DEV Community

Cover image for How Web Browsers Work — The Phenomenon Behind Every Web Experience
Muhammad Hamid Raza
Muhammad Hamid Raza

Posted on

How Web Browsers Work — The Phenomenon Behind Every Web Experience

Every time you type a URL and hit Enter, a small miracle unfolds in milliseconds. Most people never think twice about it. Developers should.


1. Introduction — More Than a Window

Open Chrome. Type a URL. Press Enter. A page appears.

Simple, right?

Not even close.

Behind that instant result is one of the most complex pieces of software ever written. A modern web browser is simultaneously a network client, a rendering engine, a JavaScript runtime, a security sandbox, and a mini operating system — all working in perfect coordination, every single time you browse.

Google Chrome has over 35 million lines of code. Firefox has been actively developed for more than two decades. These aren't simple apps — they're engineering marvels disguised as everyday tools.
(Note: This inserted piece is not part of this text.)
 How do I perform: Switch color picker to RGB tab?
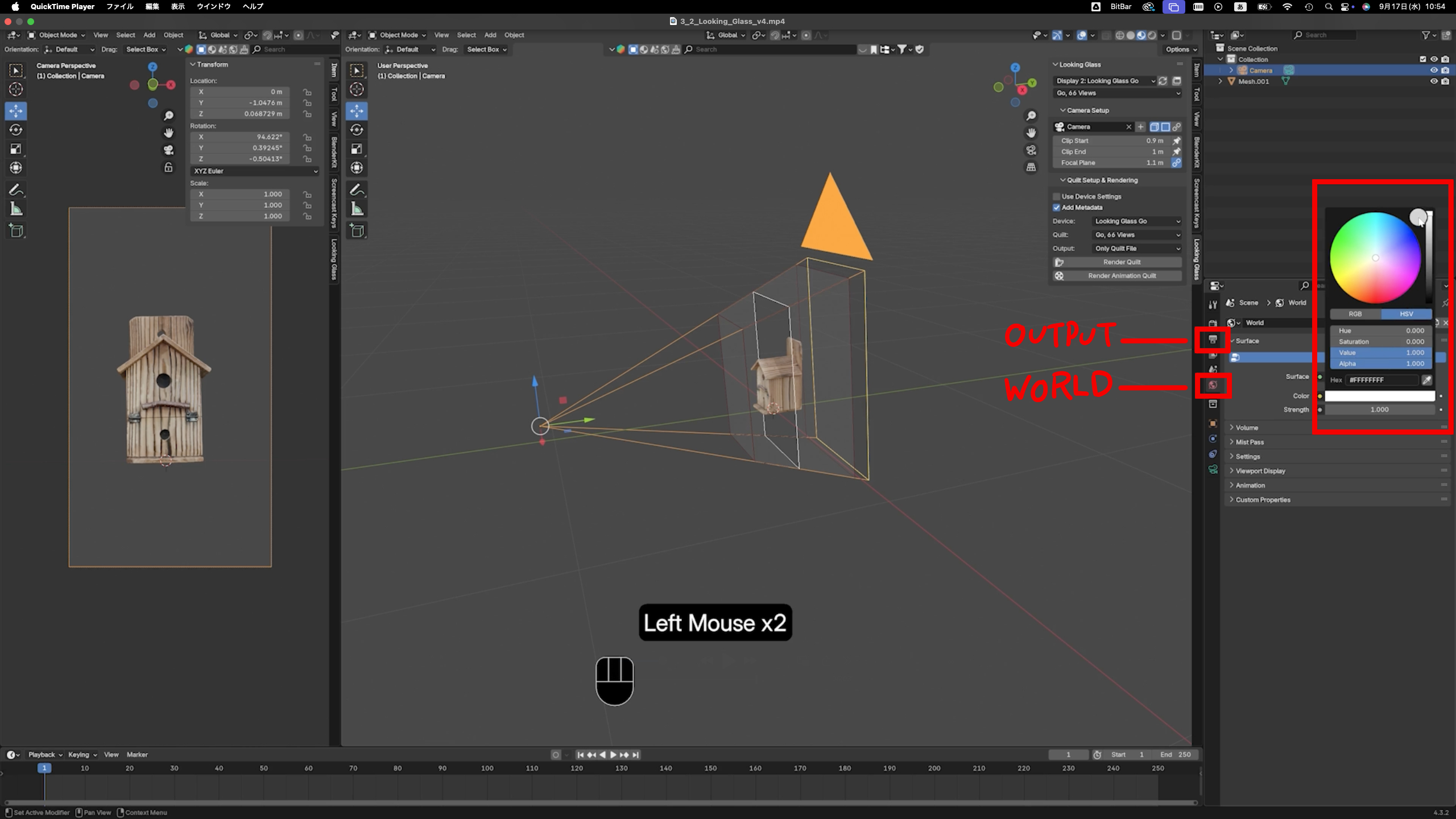[1355, 314]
In this post, we're going to pull back the curtain completely. From the moment you hit Enter to the pixel appearing on your screen — this is how browsers actually work.
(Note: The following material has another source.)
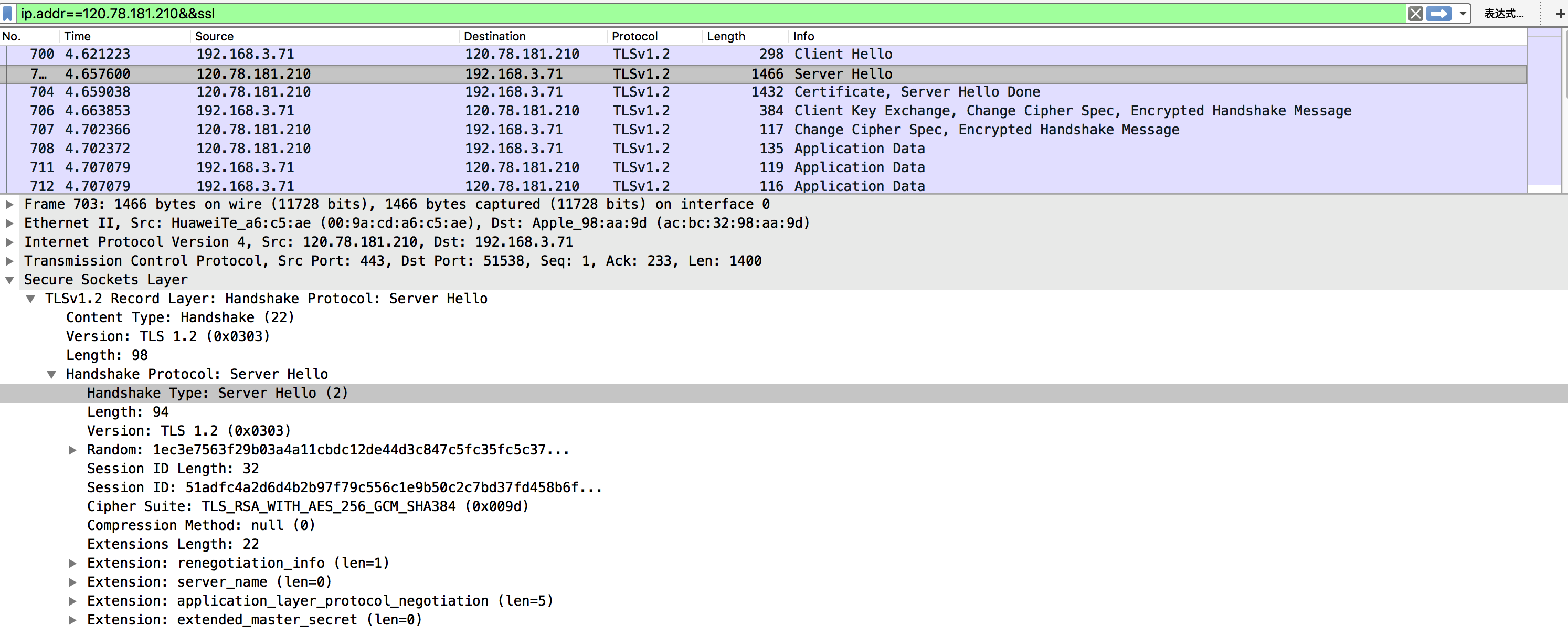
Task: Expand Transmission Control Protocol section
Action: pos(10,261)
2. Step One — Finding the Server (DNS Resolution)

Before anything loads, the browser needs to answer one question: Where is this website?

Computers don't understand domain names like hamidrazadev.com. They speak in IP addresses like 104.21.45.78. The system that translates between the two is called DNS — Domain Name System.

Here's the lookup chain:

  1. Browser Cache — Has it visited this domain recently? If yes, use the saved IP.
  2. OS Cache — Ask the operating system's own DNS cache.
  3. Router Cache — Ask the local network router.
  4. ISP DNS Resolver — Ask your internet provider's DNS server.
  5. Root → TLD → Authoritative Nameserver — A recursive query through the global DNS hierarchy until the correct IP is returned.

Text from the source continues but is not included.